Friday, September 17, 2010

Baffled by New Brunswick politics

These few weeks are going to be tough, with general accusations that yours truly is biased, clueless, ill-informed, incompetent, irrelevant and a general waste of oxygen.
No, I’m not talking about the guts of football officiating season. It’s that time that every editor ever to put ink to print dreads: election time.
See, this is the time when various political aspirants want very desperately for newspapers to write stories that make them look utterly amazing. Of course, if we dare to do something to make said political aspirants look like they may not be entirely in touch.
As we edged closer to this campaign, I mistakenly thought I could draw on my previous experience from other areas: almost a score of municipal, provincial and federal elections.
Nope. Toto, we’re not in Kansas, anymore.
Let’s start with the Conservatives. Most times, the PC/Tory amalgam (Saskatchewan Party in my former domain, Liberals in B.C. before that) are skinflints that cut programs, cut cabinet, cut taxes but programs and cut spending.
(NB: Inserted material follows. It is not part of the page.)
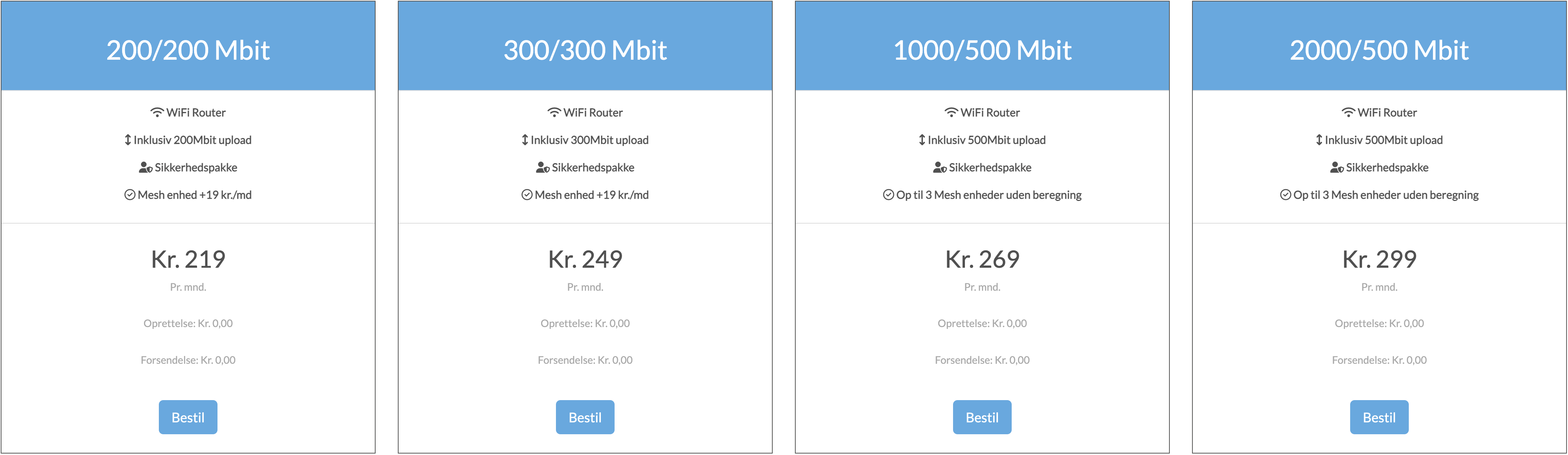Click the security user-shield icon in 1000/500 plan

940,167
Not here. Judging by the multitude of press releases I keep getting, the PCs must have the inside line on a whole lotta money, because their spending pledges are bordering on the utterly ludicrous. (If our finances are in dire trouble because of government incompetence, how is spending more money going to help? What happened to the fiscal part of fiscal conservative?)
Then you’ve got the Liberals, who are quietly hoping everybody has kinda forgotten that whole mess about selling off public property without consultation. Isn’t gutting state-owned property more of a Tory gig? And, more recently, the Liberals are pledging 20,000 new jobs. Gosh, nice idea: too bad it didn’t germinate two years ago.
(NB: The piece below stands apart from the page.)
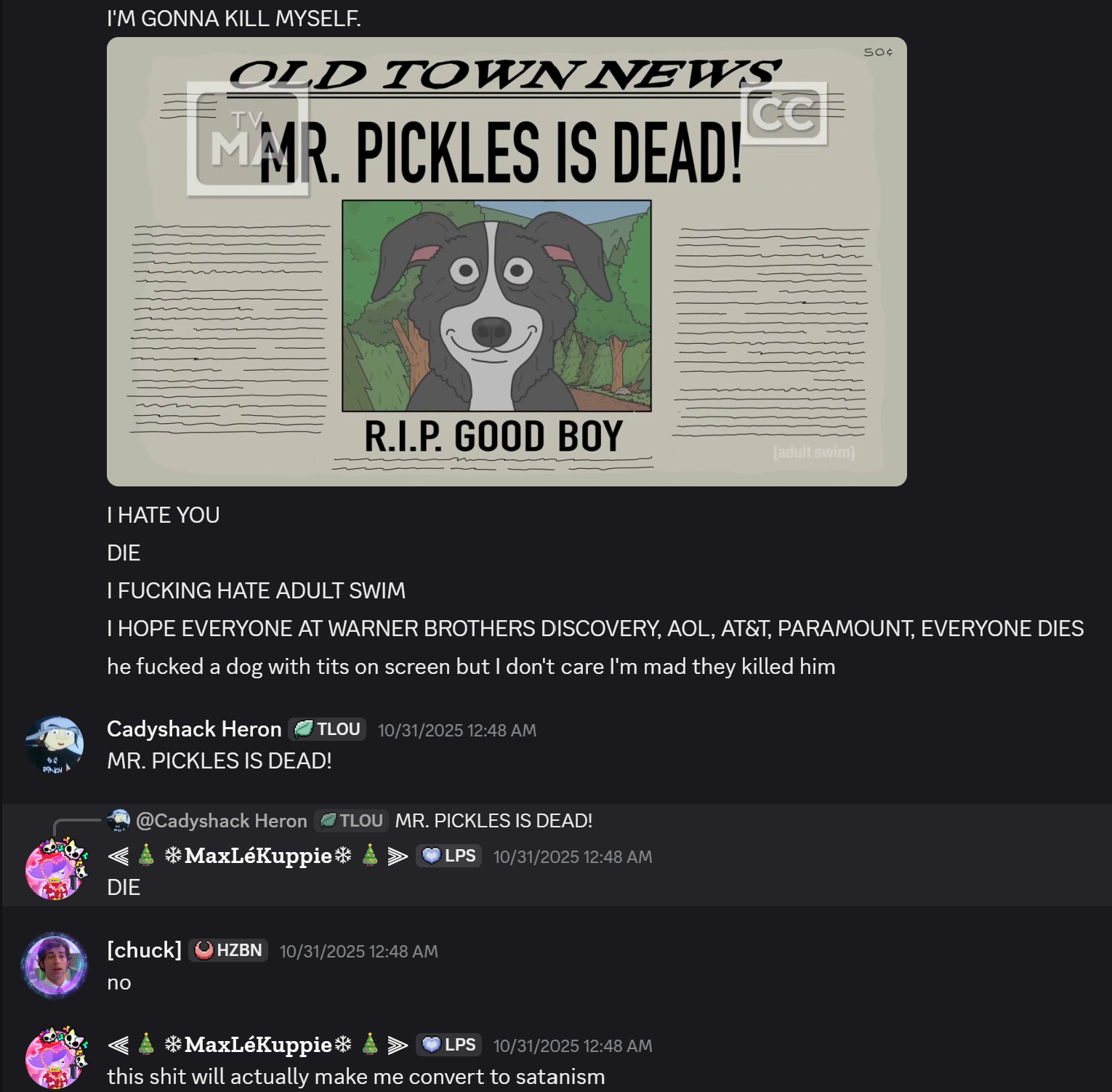Screen dimensions: 1112x1092
Task: Open Cadyshack Heron's avatar
Action: pos(55,744)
And in recent days, they, too, are starting to spend money we don’t have.
Here’s a clue: when the house is falling apart, the roof needs repair and the electricity bill hasn’t been paid in two months ... don’t suggest going out to buy a 56” plasma TV, because you plain can't afford it.
But that’s just what both the big guns are doing.
And the NDP, frankly, baffles me. Typically, a NDP government taxes more than it should, and spends more than it should, stifles business while driving the coffers into mass deficits – but in the process, the governments build long-term infrastructure such as affordable housing, medical facilities and the like. (Two things this area needs, desperately.)
The NDP here can’t organize a constituency association in a riding that by all rational logic should be an NDP stronghold, and hasn’t a hope of forming even a bare-bones opposition Sept. 27. Yet, it is the only party noticing that gosh, the cost of promises made by both the Liberals and the PCs borders on the utterly ludicrous. Fiscal restraint? From the NDP?
I gotta go find a pair of size 11 red pumps. That’s the only logical explanation for what’s going on right now.